Pero también hay un tema que gira constantemente alrededor de su obra y que tiene que ver con transitar la desigualdad social que nos rodea y que le resulta insoportable. Esto se refleja en dos instalaciones contundentes que dan la medida justa de la sagacidad de la mirada del artista: un enorme cartel que nos invita a “redefinir la felicidad” detrás del cual duerme un sin techo, escenas cada vez mas incomprensiblemente cotidianas en nuestra ciudad y una instalación en la que reconocemos el latir de la Villa 31 mientras resuenan las coplas de una bagüalera tucumana, pastora de cabras magistralmente mezclada con un canto de mongoles que el artista grabó en la puerta del Museo Pompidou.

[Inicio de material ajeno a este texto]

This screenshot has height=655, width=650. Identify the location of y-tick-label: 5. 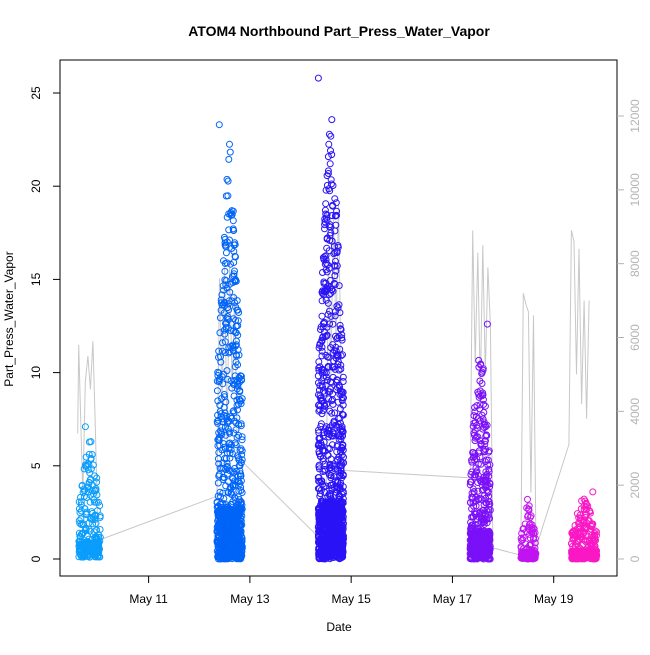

Con humor, ironía y una estética que lo identifica, Marcos López es un fiel testigo de su tiempo, de la realidad que nos rodea y que consumimos peligrosamente indiferentes. La actual muestra en el Centro Cultural Recoleta, que cuenta con un con excelente catálogo auspiciado por el Banco de la Ciudad de Buenos Aires, tira abajo todos nuestros preconceptos y nos obliga a despedirnos de la indiferencia para debutar en la conciencia de ser parte comprometida con este tiempo que nos toca vivir.